[Entries on target coordinates]
↓↓↓
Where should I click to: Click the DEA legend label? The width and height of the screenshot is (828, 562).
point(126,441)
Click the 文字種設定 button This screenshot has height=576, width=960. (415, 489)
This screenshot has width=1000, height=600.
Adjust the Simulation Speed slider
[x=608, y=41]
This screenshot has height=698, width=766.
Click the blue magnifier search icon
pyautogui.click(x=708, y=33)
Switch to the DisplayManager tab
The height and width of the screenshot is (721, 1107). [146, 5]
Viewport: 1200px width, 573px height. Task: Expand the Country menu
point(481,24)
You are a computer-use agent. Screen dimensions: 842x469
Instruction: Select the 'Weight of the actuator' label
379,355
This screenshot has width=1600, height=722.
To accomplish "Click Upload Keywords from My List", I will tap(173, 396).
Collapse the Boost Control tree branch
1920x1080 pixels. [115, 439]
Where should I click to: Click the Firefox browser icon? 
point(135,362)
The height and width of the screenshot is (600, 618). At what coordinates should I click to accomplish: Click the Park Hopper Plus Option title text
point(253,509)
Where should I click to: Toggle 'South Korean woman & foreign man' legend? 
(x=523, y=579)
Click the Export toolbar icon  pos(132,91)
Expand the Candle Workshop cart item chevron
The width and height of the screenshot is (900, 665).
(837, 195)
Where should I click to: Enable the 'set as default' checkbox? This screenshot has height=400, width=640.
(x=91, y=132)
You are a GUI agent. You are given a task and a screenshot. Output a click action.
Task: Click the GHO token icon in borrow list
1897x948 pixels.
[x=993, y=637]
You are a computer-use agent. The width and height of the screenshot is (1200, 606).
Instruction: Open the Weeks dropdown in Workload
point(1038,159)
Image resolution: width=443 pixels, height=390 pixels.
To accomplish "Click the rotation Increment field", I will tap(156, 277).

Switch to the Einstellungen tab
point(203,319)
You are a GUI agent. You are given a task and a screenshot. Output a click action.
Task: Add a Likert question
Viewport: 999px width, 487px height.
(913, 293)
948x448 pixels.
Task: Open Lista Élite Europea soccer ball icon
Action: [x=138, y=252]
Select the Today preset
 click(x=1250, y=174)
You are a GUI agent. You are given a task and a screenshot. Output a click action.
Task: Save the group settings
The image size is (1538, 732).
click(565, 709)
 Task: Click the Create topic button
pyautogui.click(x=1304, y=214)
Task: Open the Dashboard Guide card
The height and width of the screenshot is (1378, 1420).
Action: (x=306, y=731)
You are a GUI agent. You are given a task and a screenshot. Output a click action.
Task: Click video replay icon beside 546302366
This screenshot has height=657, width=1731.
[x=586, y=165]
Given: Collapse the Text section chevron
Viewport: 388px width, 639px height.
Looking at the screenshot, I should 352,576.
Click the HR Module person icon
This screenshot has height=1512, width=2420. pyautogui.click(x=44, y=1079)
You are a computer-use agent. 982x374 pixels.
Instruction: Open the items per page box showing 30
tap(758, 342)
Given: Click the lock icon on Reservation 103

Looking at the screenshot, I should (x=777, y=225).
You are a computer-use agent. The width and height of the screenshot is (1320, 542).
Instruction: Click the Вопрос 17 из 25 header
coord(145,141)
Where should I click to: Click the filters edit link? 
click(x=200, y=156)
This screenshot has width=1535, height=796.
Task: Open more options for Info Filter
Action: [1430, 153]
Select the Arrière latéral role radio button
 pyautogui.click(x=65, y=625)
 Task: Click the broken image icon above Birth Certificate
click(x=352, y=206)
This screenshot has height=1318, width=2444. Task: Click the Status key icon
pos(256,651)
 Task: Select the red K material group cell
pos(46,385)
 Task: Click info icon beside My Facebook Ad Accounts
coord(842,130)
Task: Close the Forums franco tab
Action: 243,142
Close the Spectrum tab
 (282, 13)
↑↑↑
> _STATED PROBLEM_: Collect every line of the records above that contains the word "button", matching case exactly, and copy each one in full.

> _CORRECT OUTPUT_:
Click the 文字種設定 button This screenshot has height=576, width=960. (415, 489)
 Task: Click the Create topic button
Select the Arrière latéral role radio button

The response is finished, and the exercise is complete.